### 作業内容
1. 璃奈ちゃんの電子ボードについての文章から、「じゃあライブを生身でパフォーマンスするのはいいけれど。」で始まり「アリだなと考えを改めました。」まで続く部分を一字一句そのまま書き写してください。
2. 璃奈ちゃんの電子ボードについての文章を、最後の文の後から書き継いでください。

==== 元の文章

ボードを通してだったらスムーズに気持ちが出せるのであれば、それをリハビリとするのは悪くないと思うんですよ。自転車の補助輪のようなもので、話す感覚をつかんだらそのうち外すもの。彼女もそれは分かってるはず。

もしボードにおんぶ抱っこで、逃げに走って手放せなくなるようなら問題だとは思いますが……。

私たちは、彼女が自分の弱点を克服したいとずっと願い、一生懸命努力してきているのを知っています。だからそんな残念な結果にはなりませんよね。そう遠くない将来、ボードを手放している璃奈ちゃんが居るはずです。

出典:アニメ「ラブライブ!虹ヶ咲学園スクールアイドル同好会」第6話

作りものではなく増幅したもの

あれは本当の私じゃないから。

もう一つ気になるのがこのセリフです。

璃奈ちゃんは PV をキャラに頼ってしまったと言ってました。アバターでも十分に自分を表現出来てましたけど、それでアイドルだと主張するのは確かにちょっと無理があるかな。何より本人が望む形じゃないですし。

じゃあライブを生身でパフォーマンスするのはいいけれど。

そこで顔を隠して電子ボードを使うのを是としていいのかという話です。電子データという意味ではアバターと同じようなものなのに、ボードの顔は「本当の私」と言えるんでしょうか。

……と最初引っ掛かったんです。でも歌う姿を見ていて、やっぱりアリだなと考えを改めました。

========
==== データ内容

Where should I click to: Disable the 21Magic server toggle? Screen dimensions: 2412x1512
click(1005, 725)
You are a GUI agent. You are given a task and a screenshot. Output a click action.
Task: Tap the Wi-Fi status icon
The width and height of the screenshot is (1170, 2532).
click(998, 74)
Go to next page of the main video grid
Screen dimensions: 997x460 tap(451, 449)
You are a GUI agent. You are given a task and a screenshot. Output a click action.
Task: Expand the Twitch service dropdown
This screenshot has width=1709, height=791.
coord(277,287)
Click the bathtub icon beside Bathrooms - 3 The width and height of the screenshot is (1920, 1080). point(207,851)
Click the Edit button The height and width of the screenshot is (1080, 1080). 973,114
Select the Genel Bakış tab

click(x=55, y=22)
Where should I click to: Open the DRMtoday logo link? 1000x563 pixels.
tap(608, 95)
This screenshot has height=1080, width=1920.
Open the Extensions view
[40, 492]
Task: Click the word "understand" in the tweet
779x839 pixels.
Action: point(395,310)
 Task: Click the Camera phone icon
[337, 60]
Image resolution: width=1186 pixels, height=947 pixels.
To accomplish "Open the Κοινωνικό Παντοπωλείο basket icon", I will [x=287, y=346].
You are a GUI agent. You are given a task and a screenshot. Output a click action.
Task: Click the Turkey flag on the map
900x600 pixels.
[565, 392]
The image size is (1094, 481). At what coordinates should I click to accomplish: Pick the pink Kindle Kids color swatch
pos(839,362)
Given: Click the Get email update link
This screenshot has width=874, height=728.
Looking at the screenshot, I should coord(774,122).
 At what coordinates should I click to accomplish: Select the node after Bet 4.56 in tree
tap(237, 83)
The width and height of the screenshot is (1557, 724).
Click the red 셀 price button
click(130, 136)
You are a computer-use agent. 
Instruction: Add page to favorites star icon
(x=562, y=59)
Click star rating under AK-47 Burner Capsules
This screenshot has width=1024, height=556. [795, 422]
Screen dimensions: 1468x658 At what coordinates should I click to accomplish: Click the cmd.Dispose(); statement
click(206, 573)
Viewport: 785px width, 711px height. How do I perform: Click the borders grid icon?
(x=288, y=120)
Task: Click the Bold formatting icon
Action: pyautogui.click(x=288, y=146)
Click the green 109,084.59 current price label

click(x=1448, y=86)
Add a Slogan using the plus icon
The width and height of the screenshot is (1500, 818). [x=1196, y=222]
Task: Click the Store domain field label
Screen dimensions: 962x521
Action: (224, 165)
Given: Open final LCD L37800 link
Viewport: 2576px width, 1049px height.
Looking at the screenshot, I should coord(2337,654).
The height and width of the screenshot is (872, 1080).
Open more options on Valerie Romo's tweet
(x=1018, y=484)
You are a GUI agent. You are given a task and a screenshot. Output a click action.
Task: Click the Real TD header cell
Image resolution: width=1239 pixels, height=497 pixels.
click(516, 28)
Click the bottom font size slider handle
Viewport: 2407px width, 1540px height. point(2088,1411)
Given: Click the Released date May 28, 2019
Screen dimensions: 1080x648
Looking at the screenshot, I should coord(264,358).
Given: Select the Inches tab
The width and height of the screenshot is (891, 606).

========

### 作業結果
1.
じゃあライブを生身でパフォーマンスするのはいいけれど。

そこで顔を隠して電子ボードを使うのを是としていいのかという話です。電子データという意味ではアバターと同じようなものなのに、ボードの顔は「本当の私」と言えるんでしょうか。

……と最初引っ掛かったんです。でも歌う姿を見ていて、やっぱりアリだなと考えを改めました。

2.
アイドルは歌って踊って自分を表現します。でもそのライブは生身の体一つで作り上げるわけではありません。色んなものの力を借りていますね。衣装だとか、音楽だとか、ライト等の舞台演出だとか、バックモニターに流す映像だとかも。

そして歌。歌は自前ですけど、声って厳密には生のままとは言えませんよね。観客が聞いている歌声は、マイクで拾ってスピーカーから出てるもののはずです。普通は生声ではない。人が出せる声では小さすぎるから、機械を使って増幅しているわけです。それでもちゃんと生歌です。

出典:アニメ「ラブライブ!虹ヶ咲学園スクールアイドル同好会」第6話

ふむ。屁理屈かもしれませんけど、声を増幅して届けてもいいのなら、表情だって機械を使って増幅していいんじゃありません?

璃奈ちゃんには出にくいだけで表情はちゃんとあります。観客からそれが見づらいというなら、見えるように大きくしてやっても構わないでしょう。再度屁理屈ですけど、広い会場だと後ろからも姿がよく見えるように、バックモニターに映したりしますよね。それと一緒ですよ。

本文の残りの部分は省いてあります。